[STUDY MATERIAL]
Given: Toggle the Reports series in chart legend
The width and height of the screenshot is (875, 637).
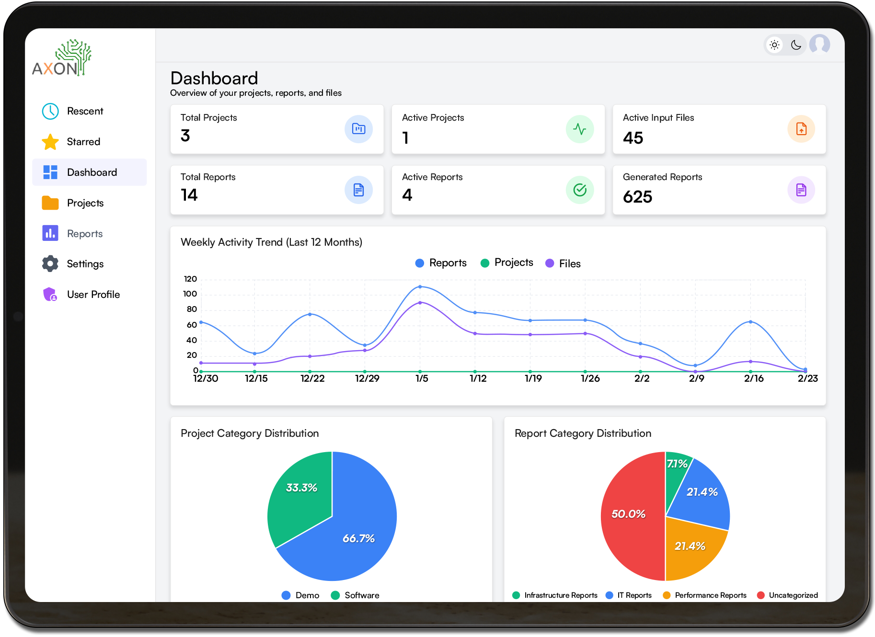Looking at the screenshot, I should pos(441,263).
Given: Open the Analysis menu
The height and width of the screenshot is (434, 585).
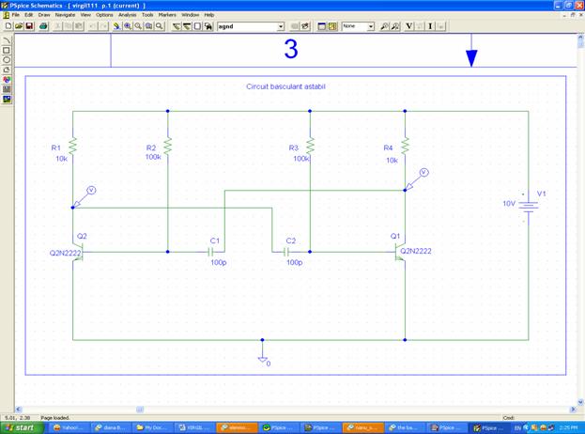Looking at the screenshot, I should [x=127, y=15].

---

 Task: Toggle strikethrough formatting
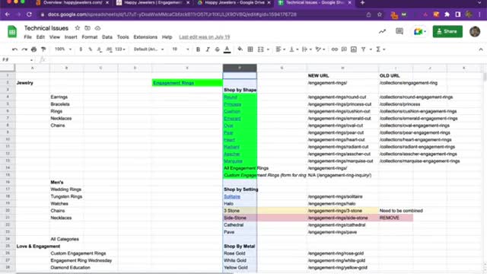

[YOUR INSTRUCTIONS] Copy every line of the listing where the word "Given" appears.

[EXPECTED ANSWER]
Given: Toggle the Reports series in chart legend
Given: Open the Analysis menu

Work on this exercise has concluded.